Shares of software giant Microsoft (Nasdaq: MSFT) plunged, Wednesday, despite the company's attempt to win back confidence of investors by authorizing a sharp 23 percent jump in its quarterly dividend payout.

Microsoft, whose share prices had gone soft over the past few months, said, Tuesday, its board has recommended raising its quarterly dividend by 23 percent to $0.16 per share from $0.13 per share.

With 8.65 billion shares outstanding, Microsoft is set to pay out about $5.5 billion in dividends per year at the new rate.

The Redmond, Washington-based company also said it would issue $6 billion of additional debt. In 2008, Microsoft's board had authorized issuance of $6 billion in debt. The company sold $3.75 billion in long-term corporate bonds, $1.25 billion in convertible bonds and $1 billion in short-term commercial borrowings.

The fund generated from the latest debt sale would be used for paying dividends or buying back stock, Microsoft said. The company still has about $23.7 billion left of the $40 billion share repurchase authorization the board granted two years ago. It plans to borrow to fund dividend payouts and buy back stock because much of its cash holdings are held overseas. Bringing that money home would mean the company would take a tax hit.

"The higher dividend, combined with our ongoing share repurchase program, reflects our commitment to returning capital to our shareholders and our confidence in the long-term growth of the company," said Microsoft CFO Peter Klein in a press release.

The news of the hike in dividend payout made Microsoft shares jump in the market on Tuesday. The company's shares were up by $0.19 in after-hours trading after closing at $25.15 on the Nasdaq.

Market analysts welcomed the announcement, saying Microsoft, which was sitting on a cash pile of $37 billion, made the right move as its stock currently is trading at the same level it was eight years ago. Microsoft shares are down over 17 percent this year, compared to 3.5 percent gain in the Nasdaq.

"We have been expecting an increase in dividend as an attempt by Microsoft to align its dividend policy with that of the average S&P 500 company. However, we did not expect Microsoft to further lever its balance sheet. We view both developments as positive for the shares," said Caris & Co. analyst Sandeep Aggarwal.

According to Jeffries analysts, the dividend boost makes Microsoft one of the largest cash returners in the world. "When combined with last year's average $2.7 billion/quarter in share repurchases, this makes Microsoft one of the largest aggregate returners of cash to shareholders in the world, probably second only to Exxon Mobil," the analysts said in a research note.

"It is an anticlimax, but a step in the right direction," said Bill Smead at Smead Capital Management. Smead is a Microsoft shareholder and had urged the company for a long time to give more money back to the shareholders.

However, after the initial euphoria died down, Microsoft shares dipped on the bourse on Wednesday, reflecting the disappointment of the investors and analysts who had expected Microsoft to do more, such as announce a special dividend or issue a bigger payout.
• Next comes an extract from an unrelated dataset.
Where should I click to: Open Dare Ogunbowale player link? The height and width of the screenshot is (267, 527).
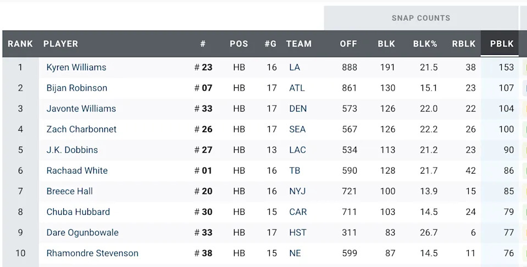coord(82,232)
At 10.47AM (EDT), shares of Microsoft were trading down 2.43 percent at $24.54 on the Nasdaq.

According to Goldman Sachs analysts, Microsoft's step is "in the right direction," but they "believe that Microsoft could (and should) do more."

"The (latest) increase would imply a yield of 2.5 percent, slightly below the 10-year Treasury note at 2.6 percent, and significantly below the top 20 dividend yielding companies in the S&P, with market caps more than $10 billion," the analysts said.

Agrees Citi Investment Research analysts. "We continue to believe that news on the dividend payout is not the most important factor that will drive stock performance. Rather, we expect that the company's ability to address secular concerns in phone, tablet and online are more important," the analysts said in a research note.

The last time Microsoft had raised dividend payout was in 2008. After going public in 1986, Microsoft began paying annual dividends from 2003. In 2004, it gave back more than $30 billion to shareholders by issuing special dividend of $3 per share. It also started a quarterly dividend of $0.08 per share and raised it regularly till 2008, when it announced a quarterly dividend of $0.13 per share.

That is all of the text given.